REQUIRED TASKS »
A: Transcribe the passage from the post about Google Docs starting with "You need to" and going on through "computer at all.".
B: According to the post about Google Docs, where is the data stored when you create a document or spreadsheet in Google Docs?
C: Summarize the post about Google Docs in two sentences.

You need to take a step back and open your mind a bit.  ANYTHING you do online that creates or updates a file will be stored online. When you use Google docs to create a document or a spreadsheet, that data is stored on Google's servers. If you like, you can download a copy of the file to your local computer but the file doesn't *have* to reside on your computer at all.

In the case of Google, they have huge server farms with more storage space than you can imagine. They have backup strategies and policies in place so I don't think there would be a time when you had absolutely NO access to your online data unless something huge happened, like several data centers went down. If there were the case, more sites than Google would be affected but that would also be some kind of "disaster" situation.

From a different perspective, you can create a document on your local system, either online through Google Docs or on your local system and upload it to Google Docs, and then have access to it from a different system or maybe a mobile device of some kind. Think about that. You can create a spreadsheet on your local XP system through Google Docs and edit it on your iPhone or BlackBerry at some later time and at some other physical location (like in a meeting or something) and then be able to make further updates when you got back home. You could then easily share that document with others, either in read-only mode or in a mode where they could edit it as well.

PROVIDED RECORDS »

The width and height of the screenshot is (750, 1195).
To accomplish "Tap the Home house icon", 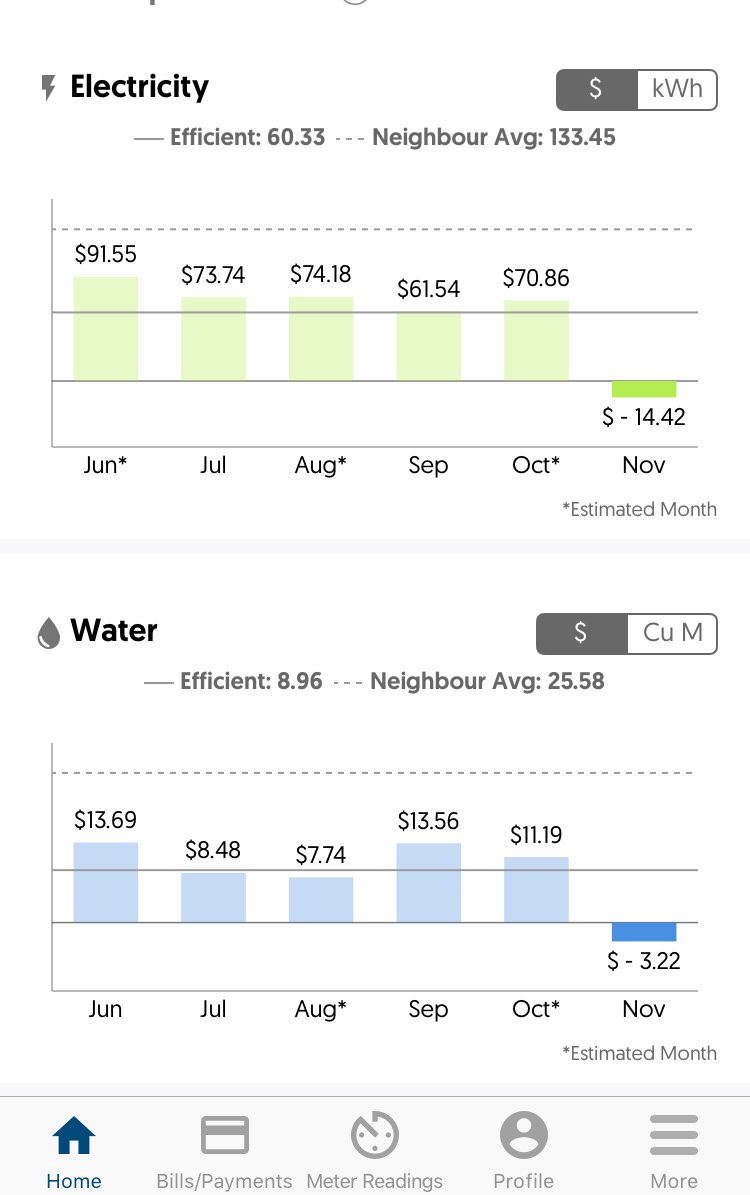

* * *

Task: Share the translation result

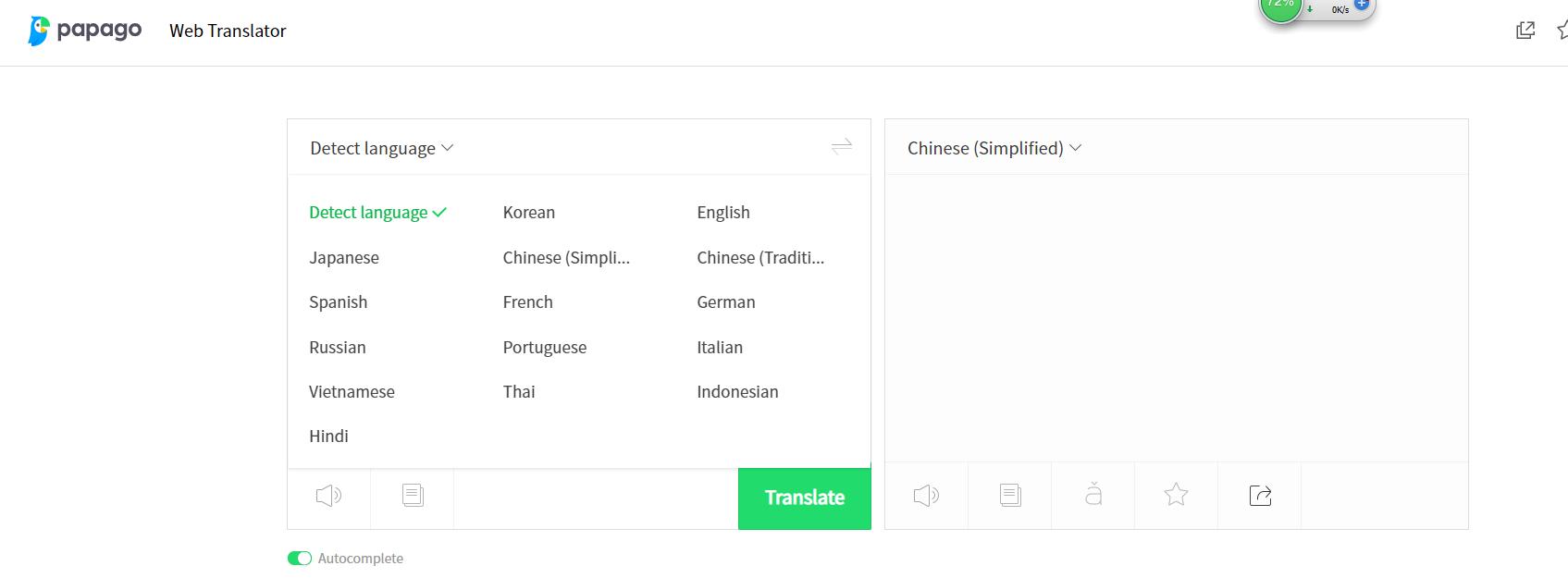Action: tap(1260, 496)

OUTPUTS »
A:
You need to take a step back and open your mind a bit.  ANYTHING you do online that creates or updates a file will be stored online. When you use Google docs to create a document or a spreadsheet, that data is stored on Google's servers. If you like, you can download a copy of the file to your local computer but the file doesn't *have* to reside on your computer at all.

B: It is stored on Google's servers.

C: Anything created or updated online, such as a Google Docs document or spreadsheet, is stored on Google's servers and does not have to reside on your own computer, and Google's huge server farms and backup policies make a complete loss of access unlikely short of a major disaster. Such a file can also be edited later from another system or mobile device in a different location and shared with others in read-only or editable mode.